One other possibility, though it gets somewhat remote is a vulnerability in flash or javascript. To increase your browser security you could use addons like noscript, ghostery, and adblock plus. These will improve your browsing experience and help reduce the vulnerability window.

If your bank allows it, I would recommend changing both your user access name and your password. They already have your username and could theoretically regain your password in a matter of time. Part of what bothers me about your situation is that I would think that if there were too many failure attempts to login that there would be an automatic "ban" of the IP put in place, even a temporary one, and if this were to continue you would have been notified before this latest incident.

As far as checking your system, the Cert checklist I provided above contains the necessary steps to audit. This will involve looking for hidden and modified files. You will want to see what system files have been modified and verify those against the package libraries. You should also look carefully at the output of the following commands (borrowed from a post by unSpawn) that will compile the data to be examined into a file for analysis:
Consider running your logs through logwatch to look for anomalous entries or go through them by hand, or by both.

Normally, I would not recommend this and I would most definitely recommend performing an investigation first, but given the severity of what is happening you may want to save your personal data off of this machine and perform a wipe and re-install. If you do decide to go this route, please perform the above investigation first and report back with any suspicious information that you need help with.
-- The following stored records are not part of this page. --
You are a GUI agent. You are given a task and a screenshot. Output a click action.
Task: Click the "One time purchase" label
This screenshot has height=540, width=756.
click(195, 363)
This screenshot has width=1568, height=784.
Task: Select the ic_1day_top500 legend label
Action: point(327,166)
How much do you trust your workmates? A hardware keylogger is a possibility. e.g.http://www.keyghost.com/USB-Keylogger.htm

Obviously, the first thing that you need to do ... and, I surmise, that you have already done ... is to call your bank. Once they are aware that your login credentials have been compromised, they can shut-down all attempts to use them, and they can even reverse the transactions that were made ... because you assert that they are fraudulent.

In other words: don't panic. Sure, to you "it's money," but to your bank (and to all the other banks worldwide, including the crook's), it's merely transactions. If the transaction is alleged to be fraudulent, it can be "rolled back."

Generally weak passwords / not changed coupled with compromised software on your side.

It could also be that the phone call is phishing but be sure to call them back to verify.

When you use banking online be sure to check security. Change your passwords often and use strong hacker resistant ones. Free online password generators may or may not be a good place either to use. Create your own.

Use live cd's maybe. Linux is not hacker proof.